Space and Culture, India (Jun 2018)

Comparative Analysis of Educational Attainment among Different Social Groups in Some Selected Mouzas of Saltora C.D. Block of Bankura District, West Bengal, India: An Empirical Study

  • Krishnendu Maji,
  • Sumana Sarkar

DOI
https://doi.org/10.20896/saci.v6i1.308
Journal volume & issue
Vol. 6, no. 1

Abstract

Read online

Education plays multifarious instrumental roles in the realisation of certain ends both at individual and societal level. A large number of research works carried out in and outside India have identified and established a whole range of externalities produced by education such as raising human capital beyond individual level. Despite debates on economic returns to education, most scholars agreed about the positive impact of education upon economic return. The present study has mainly focused on a comparative analysis in attainment of education among three different social groups that is, scheduled castes (SC), scheduled tribes (ST) and other non-scheduled castes at school level.

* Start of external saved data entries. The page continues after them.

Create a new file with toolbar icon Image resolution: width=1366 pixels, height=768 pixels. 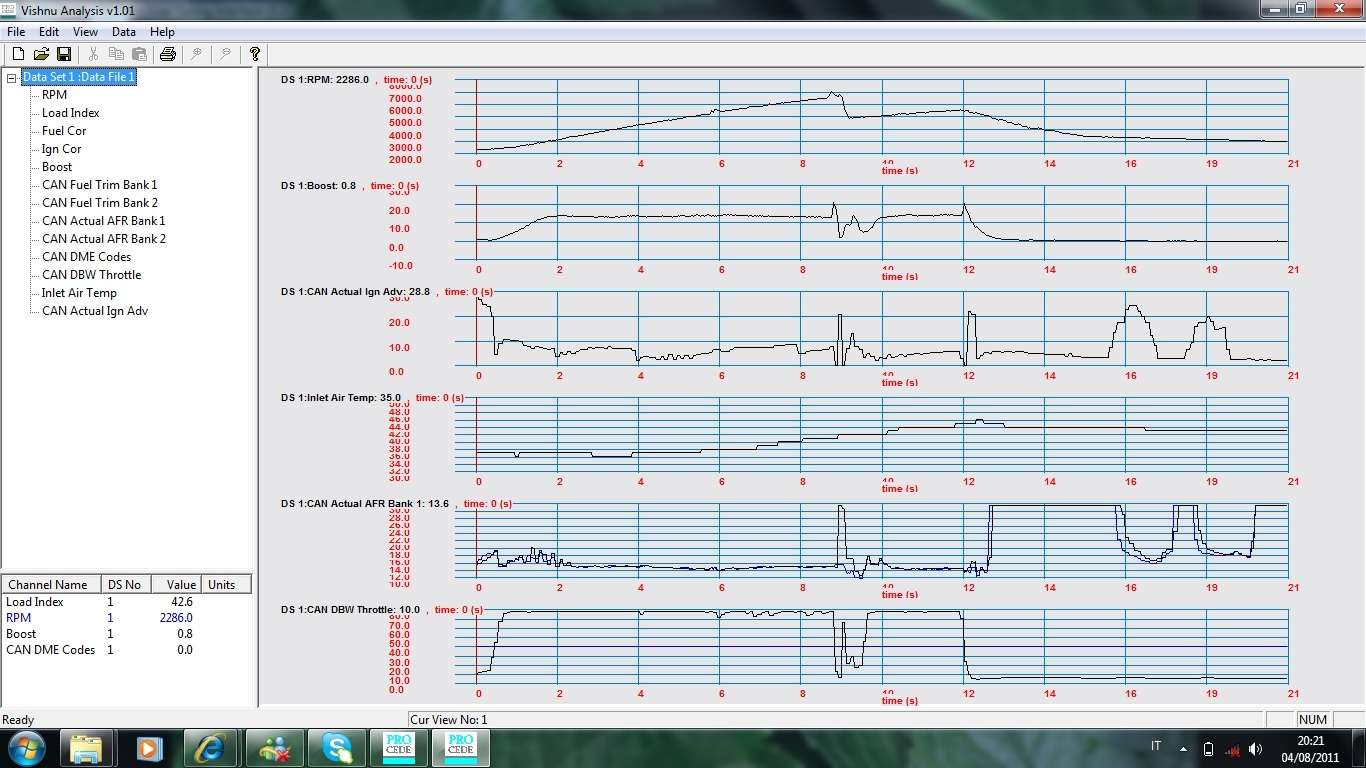pos(18,54)
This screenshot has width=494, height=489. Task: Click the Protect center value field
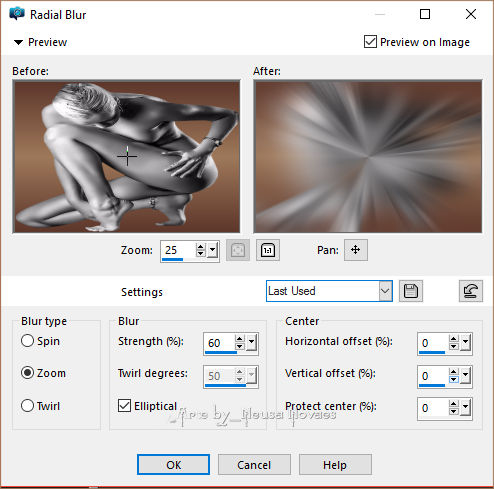[x=433, y=408]
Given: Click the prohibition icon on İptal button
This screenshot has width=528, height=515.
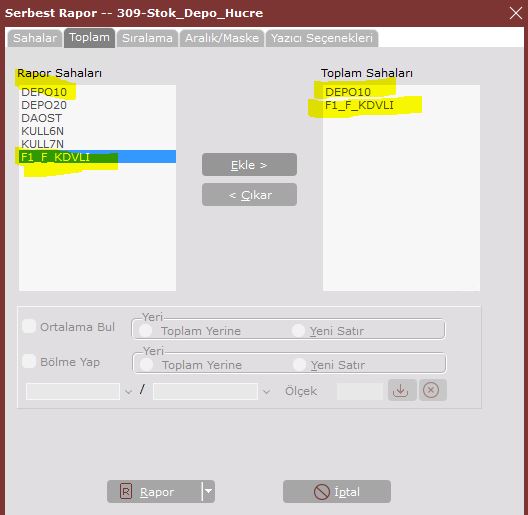Looking at the screenshot, I should [321, 492].
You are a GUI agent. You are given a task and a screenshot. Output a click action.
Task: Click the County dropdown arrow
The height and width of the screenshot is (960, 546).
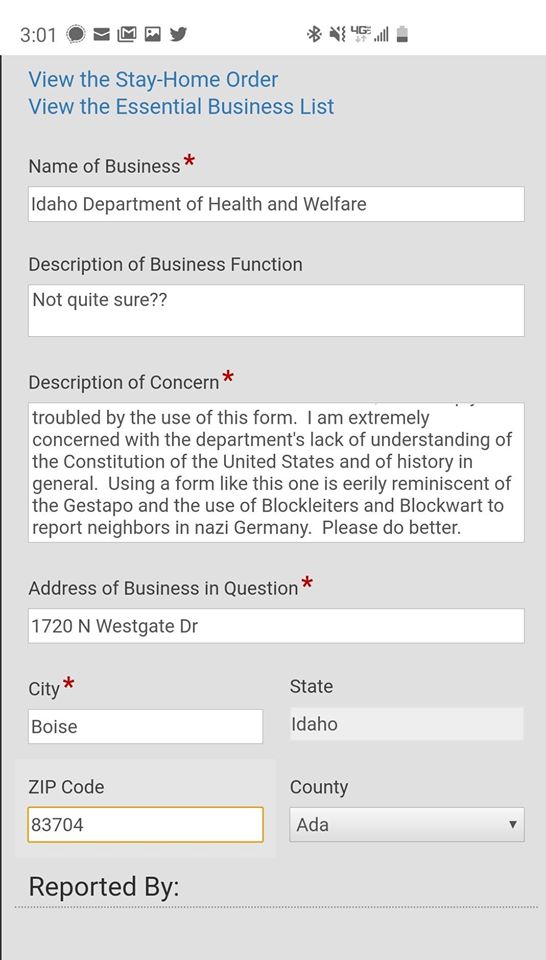point(513,825)
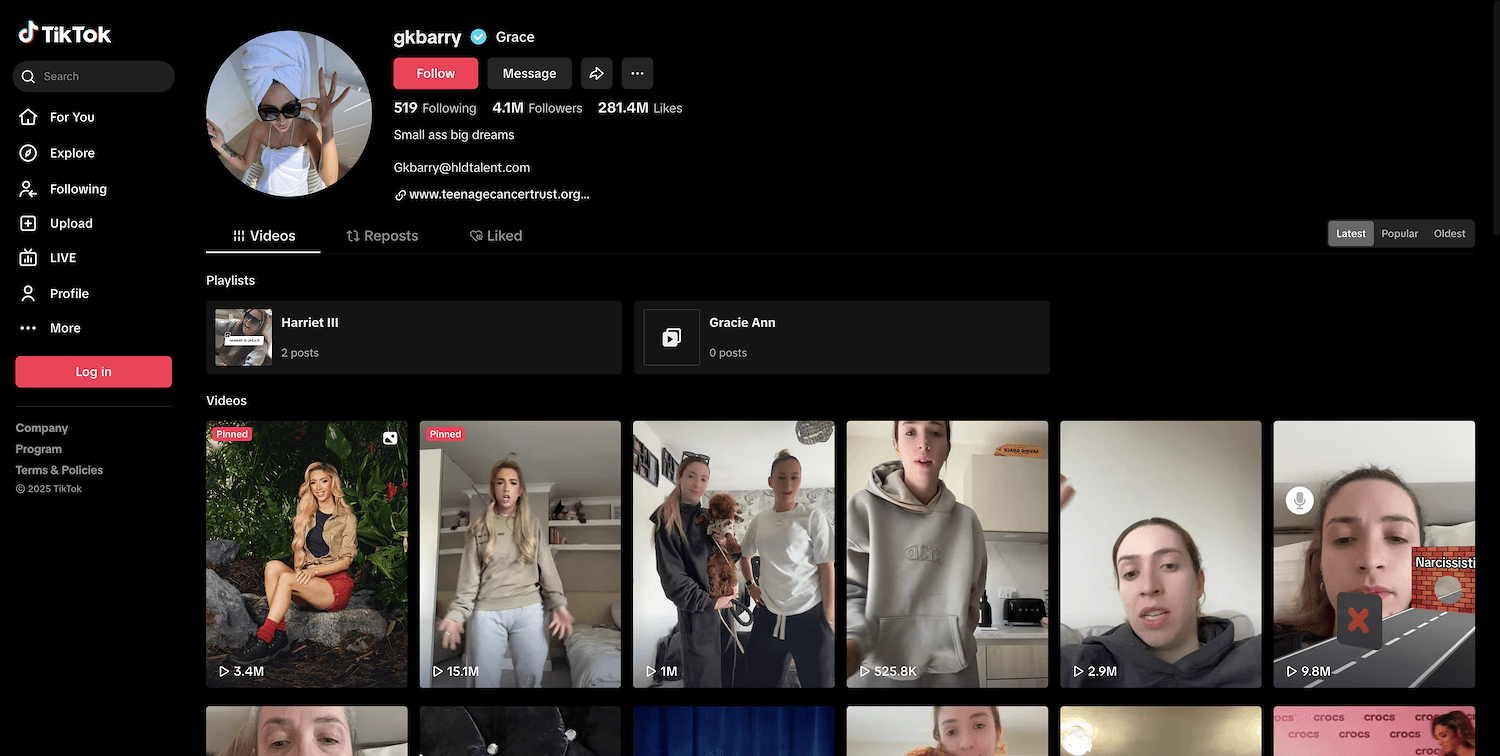
Task: Open the three-dot profile options menu
Action: tap(637, 73)
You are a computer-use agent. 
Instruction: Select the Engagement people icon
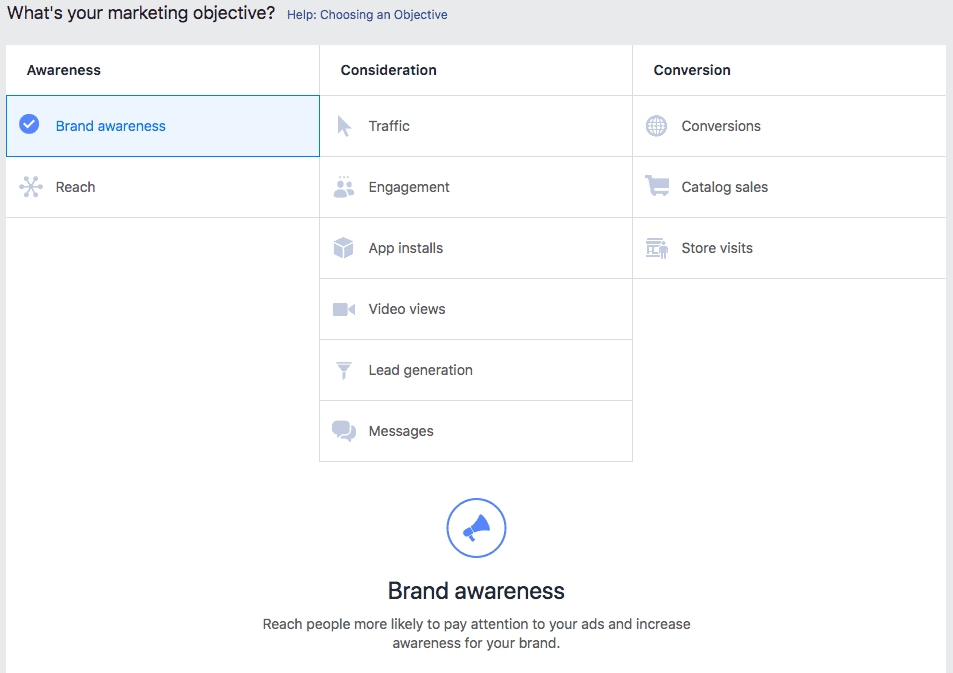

This is a micro-level empirical study focusing on one of the least developed Community Development Block (CDB) of Bankura district in West Bengal. The analysis of the study reveals that disadvantaged social groups—SCs and STs are the marginalised depressed classes experiencing high level of educational deprivation compared to that of other communities. One has to note that affiliation to a particular caste can no longer be tagged as a sole determinant of relative backwardness. So what is called for is a careful stratification of the community on the basis of socio-economic attributes so as to diagnose the problem of the community at hand properly. The study uses logistic regression as an analytical tool to probe net effects of the predictor variables including castes on enrolment and discontinuation rates for the study area as a whole as well as for boys and girls separately. It is important to note that when other variables are controlled, the net effect of caste factor becomes statistically inconsequential either on enrolment or on discontinuation or dropouts. Rather, it is the combination of several socio-economic factors that are taken together which pulls down the enrolment of ST and SC children vis-a-vis those belonging to others non-scheduled castes.